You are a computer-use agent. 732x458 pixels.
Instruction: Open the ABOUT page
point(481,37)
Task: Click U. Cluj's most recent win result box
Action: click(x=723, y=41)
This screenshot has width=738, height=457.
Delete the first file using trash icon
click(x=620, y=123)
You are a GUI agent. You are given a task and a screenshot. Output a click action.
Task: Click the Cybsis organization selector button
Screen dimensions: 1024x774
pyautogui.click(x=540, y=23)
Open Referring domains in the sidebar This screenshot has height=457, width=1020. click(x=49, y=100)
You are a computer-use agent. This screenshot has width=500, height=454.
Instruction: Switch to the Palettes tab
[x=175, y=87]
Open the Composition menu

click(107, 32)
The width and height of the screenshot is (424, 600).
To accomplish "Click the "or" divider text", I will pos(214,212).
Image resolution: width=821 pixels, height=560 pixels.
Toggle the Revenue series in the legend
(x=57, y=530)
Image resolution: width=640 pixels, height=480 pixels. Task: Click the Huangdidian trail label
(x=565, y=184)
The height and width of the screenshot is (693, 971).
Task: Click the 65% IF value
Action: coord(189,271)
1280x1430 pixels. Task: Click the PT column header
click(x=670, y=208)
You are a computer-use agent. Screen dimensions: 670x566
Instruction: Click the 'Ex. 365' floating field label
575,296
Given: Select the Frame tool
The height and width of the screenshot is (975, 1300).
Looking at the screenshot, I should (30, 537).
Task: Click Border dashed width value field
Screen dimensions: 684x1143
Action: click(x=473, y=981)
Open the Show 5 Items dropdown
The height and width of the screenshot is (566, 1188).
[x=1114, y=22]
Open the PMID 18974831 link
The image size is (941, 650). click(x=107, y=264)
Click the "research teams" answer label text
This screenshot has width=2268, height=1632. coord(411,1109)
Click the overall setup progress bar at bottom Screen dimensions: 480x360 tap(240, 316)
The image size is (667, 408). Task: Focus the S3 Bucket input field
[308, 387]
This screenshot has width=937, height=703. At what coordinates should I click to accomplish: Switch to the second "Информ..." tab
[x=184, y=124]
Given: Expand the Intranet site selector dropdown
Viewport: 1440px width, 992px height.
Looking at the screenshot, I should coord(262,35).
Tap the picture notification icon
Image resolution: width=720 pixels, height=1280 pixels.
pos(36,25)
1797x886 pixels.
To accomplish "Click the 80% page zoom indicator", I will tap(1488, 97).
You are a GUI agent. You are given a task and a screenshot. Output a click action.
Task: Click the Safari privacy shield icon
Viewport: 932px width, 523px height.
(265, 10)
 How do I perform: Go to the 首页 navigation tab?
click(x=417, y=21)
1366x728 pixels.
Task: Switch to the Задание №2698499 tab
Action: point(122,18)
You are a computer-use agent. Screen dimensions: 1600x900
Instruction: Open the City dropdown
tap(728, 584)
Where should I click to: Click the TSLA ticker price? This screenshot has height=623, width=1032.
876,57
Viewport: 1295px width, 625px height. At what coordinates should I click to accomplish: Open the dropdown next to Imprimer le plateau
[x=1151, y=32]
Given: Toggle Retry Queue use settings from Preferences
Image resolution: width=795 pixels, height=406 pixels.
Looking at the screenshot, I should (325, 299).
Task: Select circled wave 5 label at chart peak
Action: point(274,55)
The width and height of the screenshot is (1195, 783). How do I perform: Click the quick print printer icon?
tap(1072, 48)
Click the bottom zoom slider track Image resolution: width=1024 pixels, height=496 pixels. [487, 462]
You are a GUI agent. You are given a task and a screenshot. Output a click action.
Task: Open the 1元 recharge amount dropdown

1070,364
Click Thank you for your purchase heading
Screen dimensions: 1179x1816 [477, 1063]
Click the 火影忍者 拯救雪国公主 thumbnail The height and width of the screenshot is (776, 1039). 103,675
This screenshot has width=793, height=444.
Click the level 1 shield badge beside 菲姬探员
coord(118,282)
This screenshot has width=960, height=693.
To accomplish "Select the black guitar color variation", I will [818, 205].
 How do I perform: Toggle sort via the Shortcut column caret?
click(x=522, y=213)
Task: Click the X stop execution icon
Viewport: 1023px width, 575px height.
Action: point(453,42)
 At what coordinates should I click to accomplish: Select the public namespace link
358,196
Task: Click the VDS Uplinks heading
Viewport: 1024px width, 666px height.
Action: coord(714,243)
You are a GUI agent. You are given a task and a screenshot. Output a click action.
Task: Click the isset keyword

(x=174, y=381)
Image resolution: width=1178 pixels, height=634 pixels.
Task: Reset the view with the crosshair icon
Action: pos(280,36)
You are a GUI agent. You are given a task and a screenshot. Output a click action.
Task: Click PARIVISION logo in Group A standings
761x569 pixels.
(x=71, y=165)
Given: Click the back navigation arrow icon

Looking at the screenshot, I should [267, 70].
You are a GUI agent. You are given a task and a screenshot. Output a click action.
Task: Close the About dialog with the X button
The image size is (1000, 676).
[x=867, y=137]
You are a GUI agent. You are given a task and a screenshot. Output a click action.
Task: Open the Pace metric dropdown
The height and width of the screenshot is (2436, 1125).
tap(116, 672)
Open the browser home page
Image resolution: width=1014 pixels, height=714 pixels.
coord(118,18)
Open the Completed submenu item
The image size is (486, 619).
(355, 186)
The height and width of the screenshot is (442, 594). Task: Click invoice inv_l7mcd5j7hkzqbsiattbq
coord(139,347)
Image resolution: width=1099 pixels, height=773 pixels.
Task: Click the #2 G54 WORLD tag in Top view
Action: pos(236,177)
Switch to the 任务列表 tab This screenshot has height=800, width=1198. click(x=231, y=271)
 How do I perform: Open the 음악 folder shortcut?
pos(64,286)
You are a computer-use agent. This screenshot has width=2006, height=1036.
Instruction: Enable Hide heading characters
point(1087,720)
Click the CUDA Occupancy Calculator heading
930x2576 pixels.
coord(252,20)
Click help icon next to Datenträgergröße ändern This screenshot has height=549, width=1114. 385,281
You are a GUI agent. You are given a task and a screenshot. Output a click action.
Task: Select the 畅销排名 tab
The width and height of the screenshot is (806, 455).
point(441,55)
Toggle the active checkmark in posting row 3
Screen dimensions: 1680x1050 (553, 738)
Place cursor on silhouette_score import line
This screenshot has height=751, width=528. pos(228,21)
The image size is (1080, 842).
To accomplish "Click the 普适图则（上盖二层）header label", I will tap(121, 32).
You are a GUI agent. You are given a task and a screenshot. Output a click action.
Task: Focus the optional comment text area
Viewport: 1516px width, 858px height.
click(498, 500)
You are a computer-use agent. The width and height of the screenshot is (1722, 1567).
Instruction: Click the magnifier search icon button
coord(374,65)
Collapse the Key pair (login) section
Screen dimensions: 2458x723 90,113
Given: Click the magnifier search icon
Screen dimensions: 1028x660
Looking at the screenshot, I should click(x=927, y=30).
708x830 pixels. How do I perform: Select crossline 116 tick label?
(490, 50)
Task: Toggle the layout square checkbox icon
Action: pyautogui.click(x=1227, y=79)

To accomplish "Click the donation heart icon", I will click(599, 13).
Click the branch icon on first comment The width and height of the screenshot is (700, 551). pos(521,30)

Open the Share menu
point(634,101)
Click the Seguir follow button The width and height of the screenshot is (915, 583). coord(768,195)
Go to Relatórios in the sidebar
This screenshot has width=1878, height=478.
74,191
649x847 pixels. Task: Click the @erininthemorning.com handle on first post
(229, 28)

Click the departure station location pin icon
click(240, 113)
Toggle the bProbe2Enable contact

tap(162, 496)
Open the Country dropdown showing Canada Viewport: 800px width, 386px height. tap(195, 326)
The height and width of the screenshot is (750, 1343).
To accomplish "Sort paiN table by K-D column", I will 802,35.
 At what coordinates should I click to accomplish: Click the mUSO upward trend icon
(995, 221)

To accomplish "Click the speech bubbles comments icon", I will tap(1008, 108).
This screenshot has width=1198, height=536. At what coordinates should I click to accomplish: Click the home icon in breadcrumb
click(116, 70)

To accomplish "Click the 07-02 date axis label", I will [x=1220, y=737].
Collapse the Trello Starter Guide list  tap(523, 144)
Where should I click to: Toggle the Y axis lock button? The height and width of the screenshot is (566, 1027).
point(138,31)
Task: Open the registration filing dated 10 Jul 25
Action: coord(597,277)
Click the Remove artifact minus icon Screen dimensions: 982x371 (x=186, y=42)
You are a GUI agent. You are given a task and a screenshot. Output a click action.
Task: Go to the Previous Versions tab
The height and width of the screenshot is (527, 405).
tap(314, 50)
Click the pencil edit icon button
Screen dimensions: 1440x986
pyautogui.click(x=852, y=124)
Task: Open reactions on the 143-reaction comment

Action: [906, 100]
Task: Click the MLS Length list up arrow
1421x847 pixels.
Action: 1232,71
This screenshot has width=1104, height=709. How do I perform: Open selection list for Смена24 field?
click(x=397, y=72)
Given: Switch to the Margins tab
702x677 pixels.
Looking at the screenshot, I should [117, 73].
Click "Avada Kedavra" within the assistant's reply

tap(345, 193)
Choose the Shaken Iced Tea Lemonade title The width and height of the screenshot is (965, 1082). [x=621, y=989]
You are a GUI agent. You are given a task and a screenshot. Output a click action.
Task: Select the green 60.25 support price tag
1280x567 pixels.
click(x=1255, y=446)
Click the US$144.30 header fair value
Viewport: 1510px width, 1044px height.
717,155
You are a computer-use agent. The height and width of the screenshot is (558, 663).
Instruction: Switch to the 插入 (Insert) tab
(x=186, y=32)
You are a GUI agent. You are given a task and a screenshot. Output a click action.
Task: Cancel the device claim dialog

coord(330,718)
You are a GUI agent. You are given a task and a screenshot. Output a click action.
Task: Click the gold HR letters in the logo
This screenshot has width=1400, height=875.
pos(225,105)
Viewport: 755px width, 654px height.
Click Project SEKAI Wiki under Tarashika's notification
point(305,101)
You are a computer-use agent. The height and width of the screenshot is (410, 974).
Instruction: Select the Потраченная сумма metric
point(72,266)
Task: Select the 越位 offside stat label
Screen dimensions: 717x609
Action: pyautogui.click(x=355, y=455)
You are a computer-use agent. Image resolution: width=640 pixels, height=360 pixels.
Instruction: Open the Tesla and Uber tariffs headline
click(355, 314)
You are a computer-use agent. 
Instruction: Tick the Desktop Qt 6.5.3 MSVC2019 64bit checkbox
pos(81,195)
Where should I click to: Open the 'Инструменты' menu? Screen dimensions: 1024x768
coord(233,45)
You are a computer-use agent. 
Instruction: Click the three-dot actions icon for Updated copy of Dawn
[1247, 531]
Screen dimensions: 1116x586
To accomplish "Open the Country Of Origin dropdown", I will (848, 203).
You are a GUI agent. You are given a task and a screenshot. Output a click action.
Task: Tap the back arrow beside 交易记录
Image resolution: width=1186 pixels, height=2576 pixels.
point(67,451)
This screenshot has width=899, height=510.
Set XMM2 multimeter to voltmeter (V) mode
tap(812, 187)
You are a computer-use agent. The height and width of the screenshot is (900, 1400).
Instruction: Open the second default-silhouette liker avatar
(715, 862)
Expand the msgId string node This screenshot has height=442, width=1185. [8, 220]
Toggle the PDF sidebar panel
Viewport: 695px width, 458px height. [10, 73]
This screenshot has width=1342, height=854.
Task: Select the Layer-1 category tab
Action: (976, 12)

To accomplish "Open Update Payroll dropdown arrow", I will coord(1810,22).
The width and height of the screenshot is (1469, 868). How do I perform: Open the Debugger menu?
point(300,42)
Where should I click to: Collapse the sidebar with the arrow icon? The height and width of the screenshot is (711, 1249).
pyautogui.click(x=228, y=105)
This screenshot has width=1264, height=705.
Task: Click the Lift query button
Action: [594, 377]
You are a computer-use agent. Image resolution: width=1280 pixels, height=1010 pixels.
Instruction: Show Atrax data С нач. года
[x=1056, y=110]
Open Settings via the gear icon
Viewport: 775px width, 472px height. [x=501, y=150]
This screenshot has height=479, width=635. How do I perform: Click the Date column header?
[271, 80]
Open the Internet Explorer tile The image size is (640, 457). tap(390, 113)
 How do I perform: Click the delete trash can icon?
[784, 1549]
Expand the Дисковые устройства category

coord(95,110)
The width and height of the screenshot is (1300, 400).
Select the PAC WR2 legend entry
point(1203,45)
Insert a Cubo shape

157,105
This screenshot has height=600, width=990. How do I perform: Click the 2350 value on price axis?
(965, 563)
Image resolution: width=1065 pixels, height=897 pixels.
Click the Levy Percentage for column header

### Task goal
Extract exactly and only the lines above from the line containing "Screen dimensions: 1024x774" through the line containing "Task: Click Border dashed width value field", both end lines included.

### Reply
Screen dimensions: 1024x774
pyautogui.click(x=540, y=23)
Open Referring domains in the sidebar This screenshot has height=457, width=1020. click(x=49, y=100)
You are a computer-use agent. This screenshot has width=500, height=454.
Instruction: Switch to the Palettes tab
[x=175, y=87]
Open the Composition menu

click(107, 32)
The width and height of the screenshot is (424, 600).
To accomplish "Click the "or" divider text", I will pos(214,212).
Image resolution: width=821 pixels, height=560 pixels.
Toggle the Revenue series in the legend
(x=57, y=530)
Image resolution: width=640 pixels, height=480 pixels. Task: Click the Huangdidian trail label
(x=565, y=184)
The height and width of the screenshot is (693, 971).
Task: Click the 65% IF value
Action: coord(189,271)
1280x1430 pixels. Task: Click the PT column header
click(x=670, y=208)
You are a computer-use agent. Screen dimensions: 670x566
Instruction: Click the 'Ex. 365' floating field label
575,296
Given: Select the Frame tool
The height and width of the screenshot is (975, 1300).
Looking at the screenshot, I should (30, 537).
Task: Click Border dashed width value field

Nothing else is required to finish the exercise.